-- Task material follows --

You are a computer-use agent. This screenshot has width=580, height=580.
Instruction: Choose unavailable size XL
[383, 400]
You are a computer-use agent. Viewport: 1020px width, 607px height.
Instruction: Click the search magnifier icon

-- Task material concluded --
-- Task material follows --

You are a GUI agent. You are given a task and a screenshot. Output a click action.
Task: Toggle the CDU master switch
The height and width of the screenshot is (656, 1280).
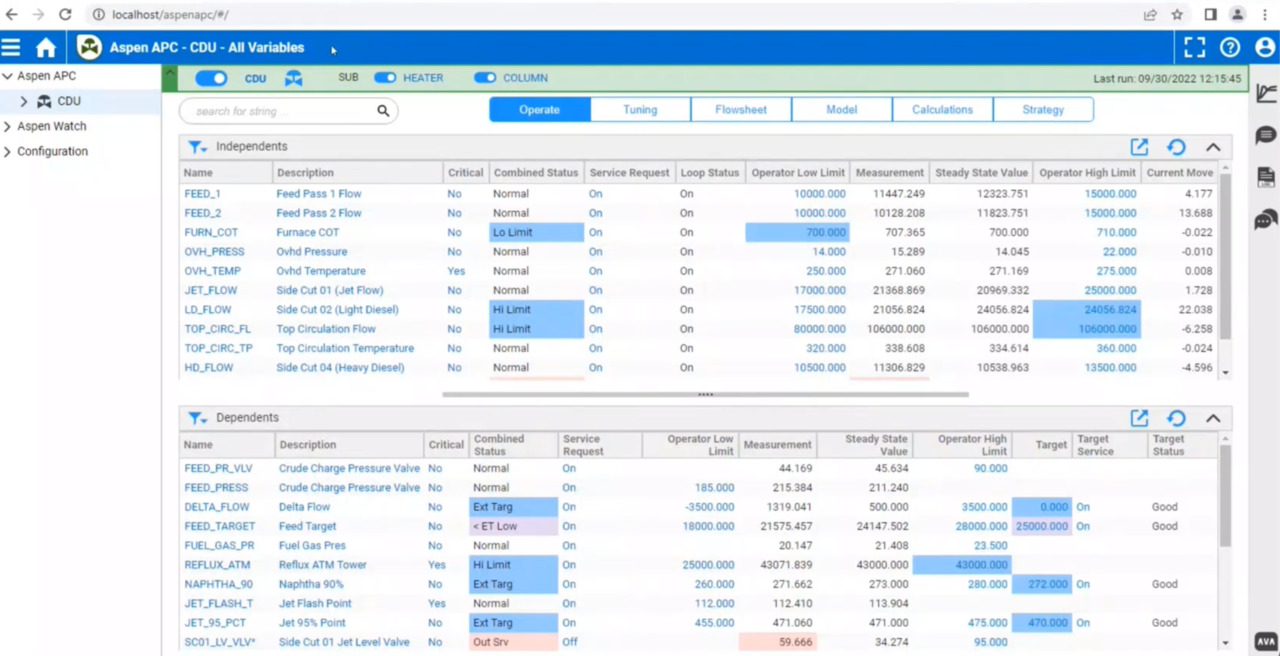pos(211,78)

-- Task material concluded --

Assigned task:
Take the listing above and repeat exactly the lines from the one containing "You are a computer-use agent. This" through the one containing "Instruction: Click the search magnifier icon", both included.

Expected answer:
You are a computer-use agent. This screenshot has width=580, height=580.
Instruction: Choose unavailable size XL
[383, 400]
You are a computer-use agent. Viewport: 1020px width, 607px height.
Instruction: Click the search magnifier icon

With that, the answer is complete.